Task to complete =>
Pictures are to be left out, but please repeat each record exactly.

Records from a data source:
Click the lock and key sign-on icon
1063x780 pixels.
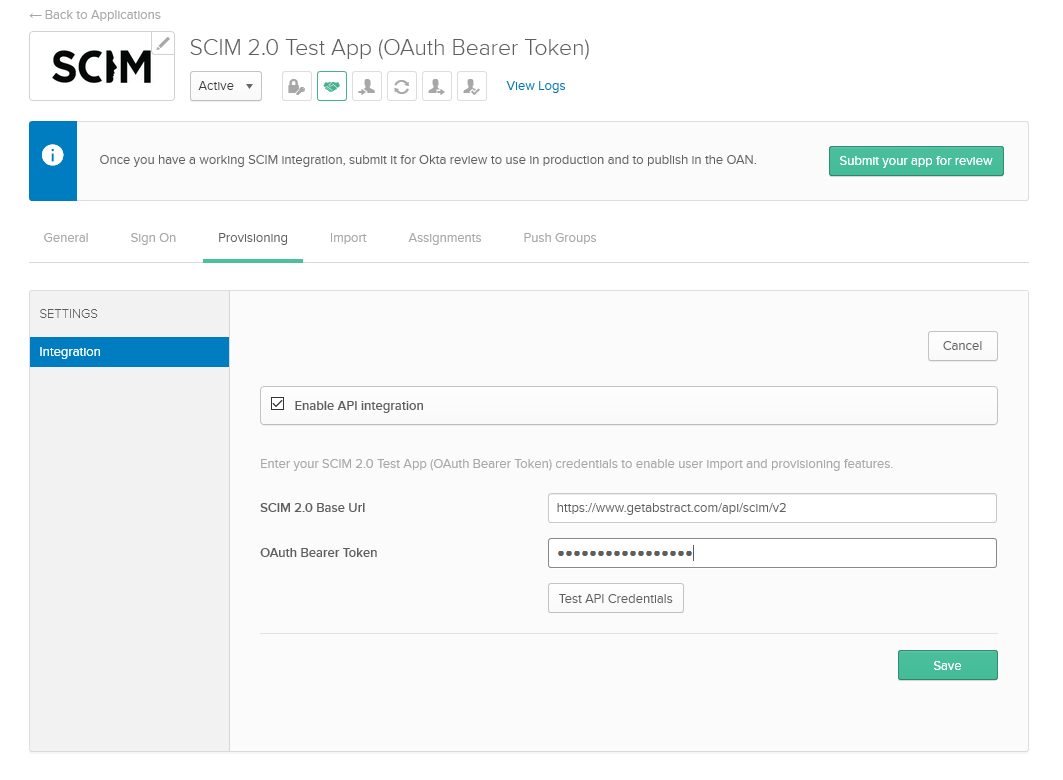click(297, 87)
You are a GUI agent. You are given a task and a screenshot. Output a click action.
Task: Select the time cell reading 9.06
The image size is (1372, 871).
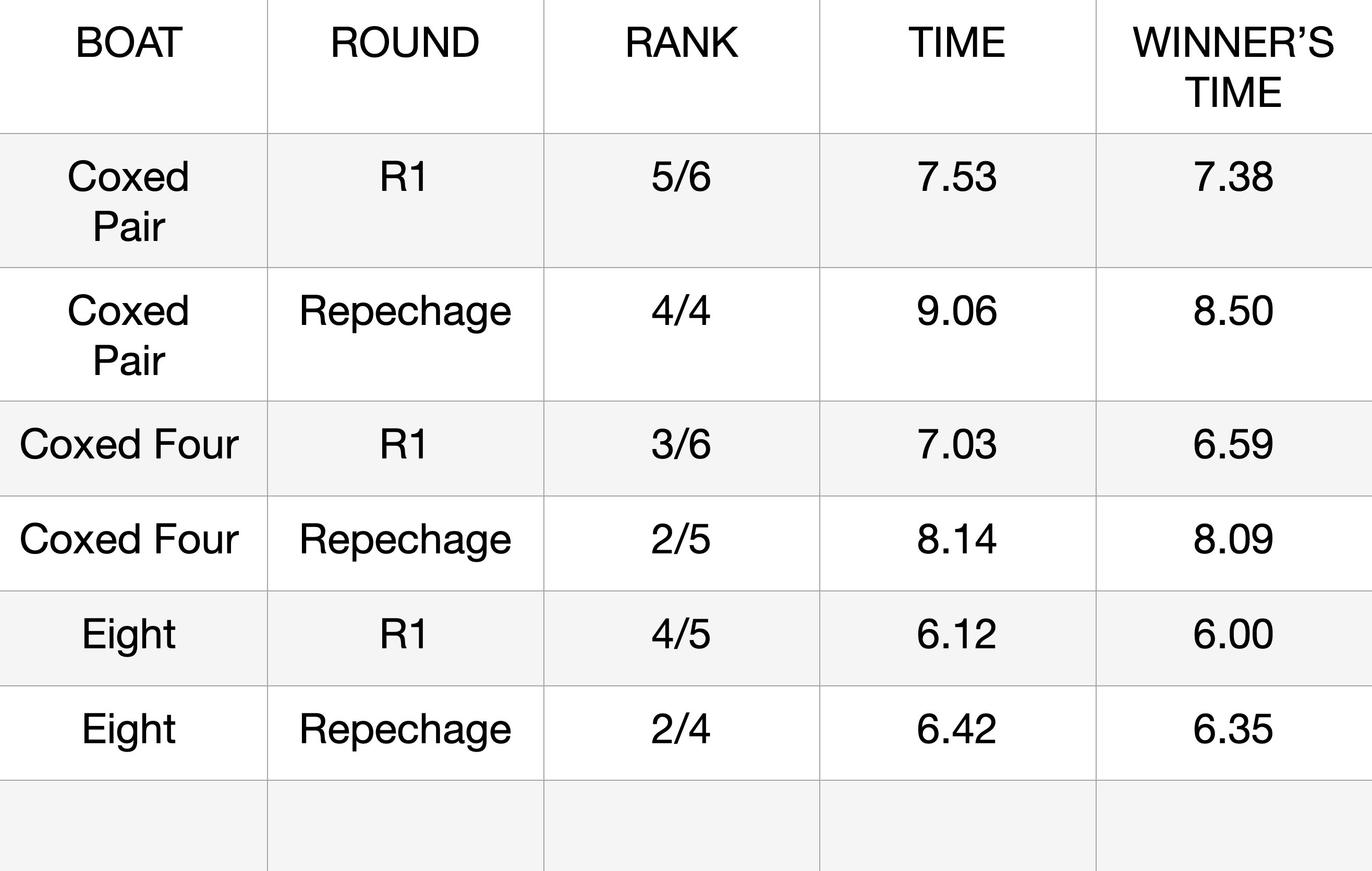(957, 311)
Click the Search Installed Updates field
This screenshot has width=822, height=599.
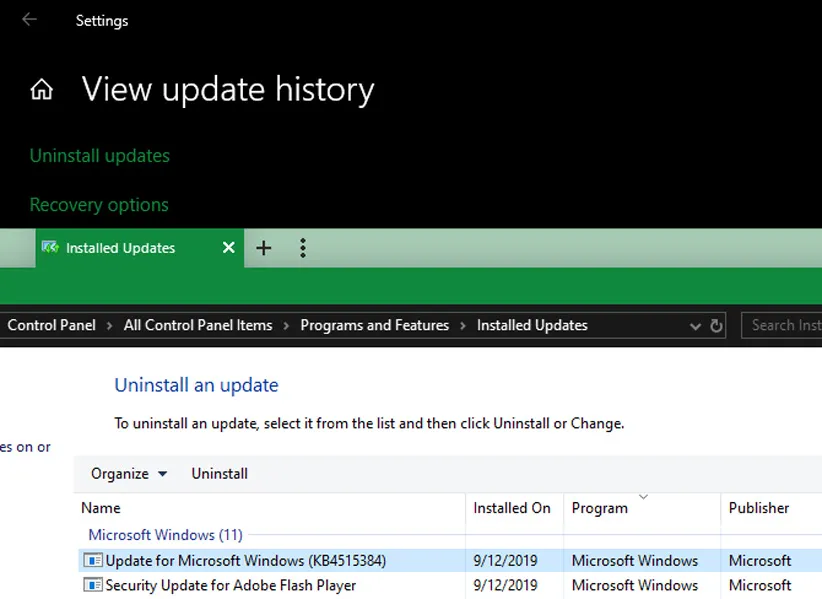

Your response =>
Click the lock and key sign-on icon
1063x780 pixels.
click(297, 87)
You are a GUI agent. You are given a task and a screenshot. Output a click action.
Task: Select the time cell reading 9.06
The image size is (1372, 871).
(957, 311)
Click the Search Installed Updates field
This screenshot has width=822, height=599.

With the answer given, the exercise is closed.